HOTELS Interview: Design details on new Hyatt brand

Hyatt Hotels Corp., Chicago, made big news last week with the announcement that it is rebranding its 38 Summerfield Suites and 16 Hotel Sierra hotels as Hyatt House.

Hyatt said the key concept for the new brand was to create a home away from home, and the switch involves significant renovations.

To find out more details about Hyatt House, HOTELS talked with Mike Suomi, principal, design and marketing director at Stonehill & Taylor Architects, the New York City-based architecture firm that worked with Hyatt on the design for the new brand.

HOTELS: You just designed a new extended-stay concept for Hyatt. That has been an overlooked category for a long time. Why the focus on extended stay now?

Mike Suomi: The workforce in the last few years has become much more mobile. There has been a discrepancy with more people needing extended-stay environments and availability of properties fit for contemporary living. We were excited when Hyatt asked us to develop a concept that would bridge that gap.

HOTELS: How do you see the hotel living experience changing?

Suomi: We found that most extended-stay experiences first and foremost were isolating. We heard over and over again that the extended guests were looking for a place where they can feel at home, be productive, but also socialize with colleagues, family, and friends. We wanted to increase comfort, productivity and create areas for socializing. So our concept is a lot more open and flexible from the lobby to the guestrooms.

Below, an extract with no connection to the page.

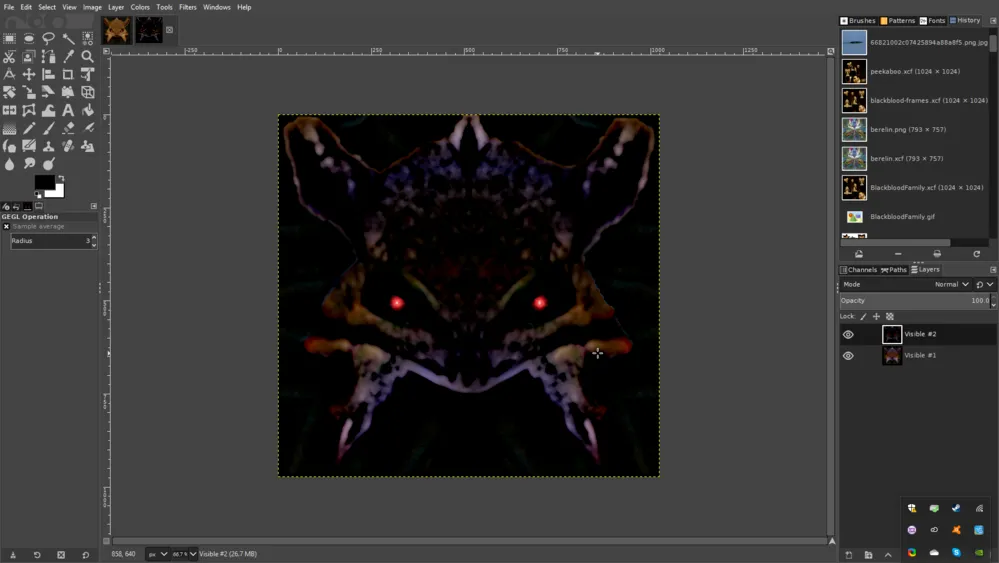This screenshot has height=563, width=999.
Task: Choose the Text tool
Action: click(68, 110)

The Hyatt House guest might stay as short as one night or as long as a year. We had to create a flexible concept that would work for these different types of travelers. Hyatt House will feature apartment-like guestrooms in studio, one, and two bedroom kitchen-suites. A first for extended-stay hotels, transient rooms are arranged to create the two-bedroom configurations. We utilized every inch of the space adding flexible storage in the entryway hall tree and en-suite island kitchens for multitasking.

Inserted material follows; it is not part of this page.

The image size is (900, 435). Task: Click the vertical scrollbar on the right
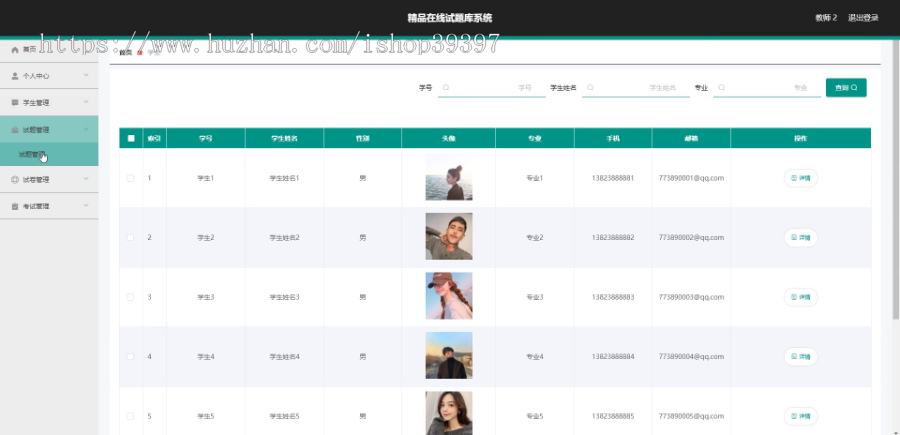pos(896,180)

HOTELS: How did your experience with boutique properties like Ace Hotel and Crosby Street Hotel inspire Hyatt House?

Suomi: Sociability was extremely important in our boutique projects. The Ace’s lobby is almost like a sophisticated town square. The Crosby has quickly become a major hang-out since it opened last year. We took our experience in creating comfortable socializing areas and applied here. The Great Lounge in the Hyatt House, a large comfy-modern “place” with key ideas taken from open-plan residential layouts, it’s filled with ample relaxing and entertainment spaces and a mix of seating types.

We created the H Bar breakfast to bar counter, iPad touch tables, over-sized sofas in the social sectional area and a glass enclosed grown-up game room complete with foosball, a pool table and arcade games. Guests can shop for prepared foods right in the lobby at Bites & Basics an open, airy marketplace, or rent a wide variety of items such as rice cookers, bicycles or an Xbox 360. 

Outside, a 24-hour outdoor back-patio provides a mix of large and small semi-private spaces including an open air high-end guest kitchen, wet bar, fire pits, and areas of shade and sun.

HOTELS: Tell me about the furniture you created for this project.

Suomi: To accommodate the “always on” lifestyle of many of our guests, we designed a unique lounge chair as a one-of-a-kind work and play station that can allow the guest to be alone or social and is envisioned with power outlets, a fold out work surface, reading light, reclining back, cup holder and heat.  With a swivel base and upholstered “blinders,” guests can work privately by turning away from the crowd or publicly by facing friends or colleagues.

We also created a unique open market featuring gourmet food and beverages, called Bites & Basics, and a contemporary version of the old “automat” concept for common lifestyle items like bicycles, kitchen appliances, and game systems.